In "Return to Honest Money" (http://fofoa.blogspot.com/2011/05/return-to-honest-money.html), blogger FOFOA discusses the idea of Freegold in the context of some writings from prominet Austrian School economists, focusing on Mises, Menger, Hayek, and in particular Mises' ideas regression and a "secondary media of exchange."
The discussion of "Two Monies" and the relative distinction betwen "transactional" and "storage" media is quite novel and interesting (yet also in keeping with Misesian and Mengerian money theorem as discussed therein), as are his obervations on the efficacy of some of the more commonplace ideas on returning to "honest money."
Also interesting is the discussion of Bitocin in the context of Mises regression theorem and Mises/Menger AE money theory.
Lots of thought provoking ideas: http://fofoa.blogspot.com/2011/05/return-to-honest-money.html
Some ideas about the practicality realities involved in returning to hard money:
Getting to Hard Money
As I have mentioned, Ron Paul's honest money ideas have evolved since these early days. In fact, in many ways he is quite a bit closer to Freegold today than he was in the early 80s. He is still stuck to the idea of a fixed price for gold, but he seems to have evolved from a one-time government price-fixing to more of a market-based "decision" on how high the price of gold should be fixed. He still wants to denationalize the US gold hoard and get it into circulation, but he seems to have evolved to more of a Hayekian competition of privatized currency, which begs the question of how to denationalize the gold.
Basically, it seems that over the last 30 years he has evolved his ideas from strictly "end the Fed and institute a new gold standard" as described by Rothbard above, to a more measured approach of "allow a competing currency to circulate which will (presumably) win the day and weaken the Fed and lead to its end." But even still, I think Rothbard's description above reveals some important issues that are still lacking clarification; issues that I have written about on this very blog.
For one thing, as I have written several times, the Fed does not own the US stockpile of physical gold. It is a common misconception, even among some scholars, that in 1933 the gold was taken by the Fed when, in fact, it was taken from the Fed and placed in collective ownership via the United States Treasury. The gold had previously been base money inside the banking system (the Federal Reserve System) and was removed from the Fed and placed in the Treasury. In fact, today the Fed is custodian of only 5% of the Treasury's gold (418 m/t). The rest (7,715 m/t) is in the custody of the US Mint, which is part of the Treasury Dept., held in Fort Knox, West Point and Denver. So ending the Fed hardly implies the necessary denationalization of the gold.
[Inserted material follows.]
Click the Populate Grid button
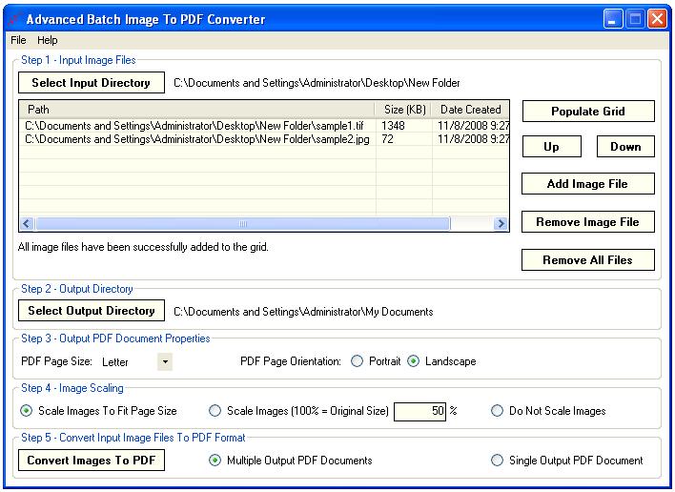pyautogui.click(x=588, y=111)
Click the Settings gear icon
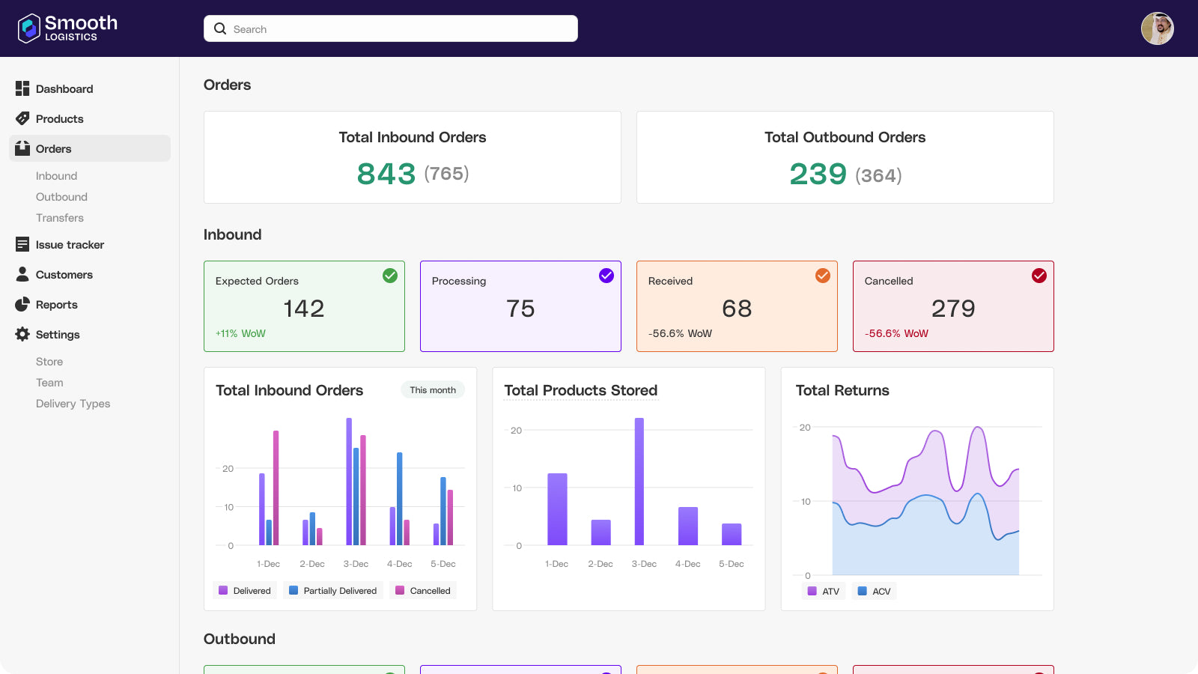Viewport: 1198px width, 674px height. coord(22,334)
(On a side note, I just noticed that Gary North came to Ron Paul's defense in saying the US should sell its gold to pay down the debt. Gary says Ron Paul is right, and he ends his short piece with this: "The gold bugs honestly trust the Federal government to restore a gold standard someday. There has not been one since since 1933 that any government on earth will do this, but somehow, the gold bugs believe, it will do it in the future.")
A few other thoughts that are addressed here at FOFOA but not above, and not in the hard money circles of today, are how do you define gold? Should we include paper gold like Bullion Bank liabilities, futures contracts, mining forward sales and ETFs in the new gold standard? And how do we define the link between the dollar and gold? How do we fix the price and then defend that fixed price? In the past we did that by running down the gold reserves from 22,000 tonnes to 8,000 in 20 years. And lastly, how will we transition from the dollar being the global reserve currency, held in bulk overseas, to defending a new fixed price of gold in dollars? These are tough questions, and I think I have a few of the answers....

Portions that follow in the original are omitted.